Output exactly the lines from the line that has "You are a computer-use agent. 383x343 pixels." through the last line of the data below, with no pictures.

● ● ● ●

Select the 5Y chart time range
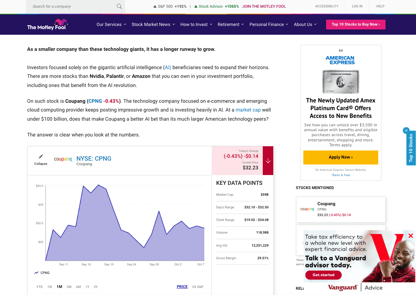This screenshot has width=416, height=295. [96, 287]
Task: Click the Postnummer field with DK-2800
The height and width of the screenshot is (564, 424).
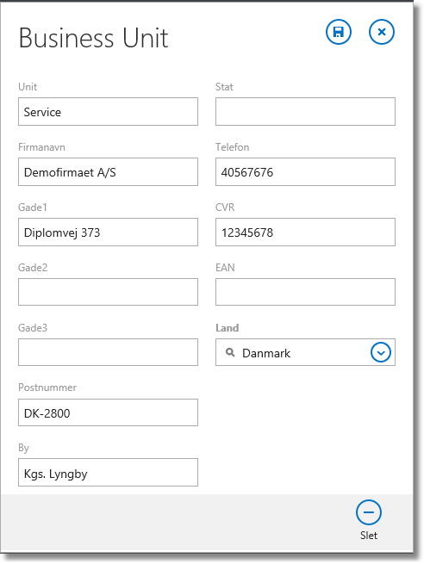Action: click(108, 412)
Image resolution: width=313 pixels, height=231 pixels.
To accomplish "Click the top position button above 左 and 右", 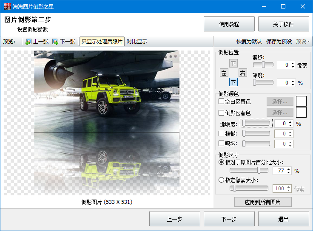I will click(x=233, y=64).
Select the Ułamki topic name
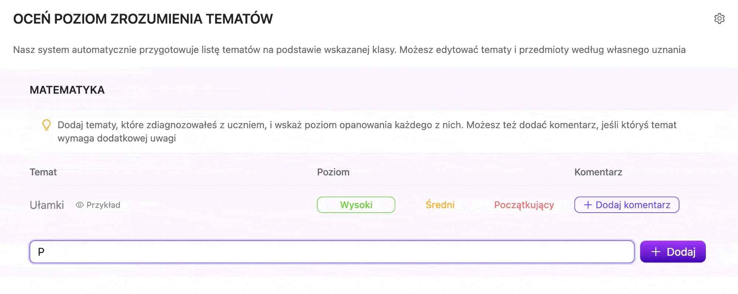This screenshot has width=738, height=294. click(47, 205)
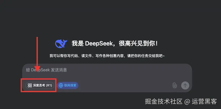Click the word DeepSeek in the heading
This screenshot has width=221, height=109.
pyautogui.click(x=99, y=44)
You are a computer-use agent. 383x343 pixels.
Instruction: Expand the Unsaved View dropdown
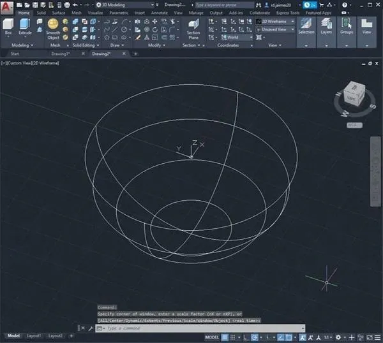(x=275, y=29)
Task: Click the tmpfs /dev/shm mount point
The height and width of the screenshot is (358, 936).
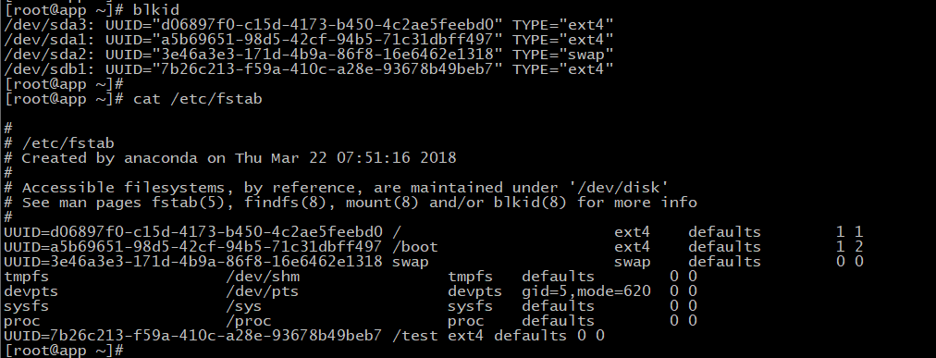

● ● ● ●

▸ **SOLUTION BELOW**:
You are a computer-use agent. 383x343 pixels.
Instruction: Expand the Unsaved View dropdown
(x=275, y=29)
Task: Click the tmpfs /dev/shm mount point
The height and width of the screenshot is (358, 936).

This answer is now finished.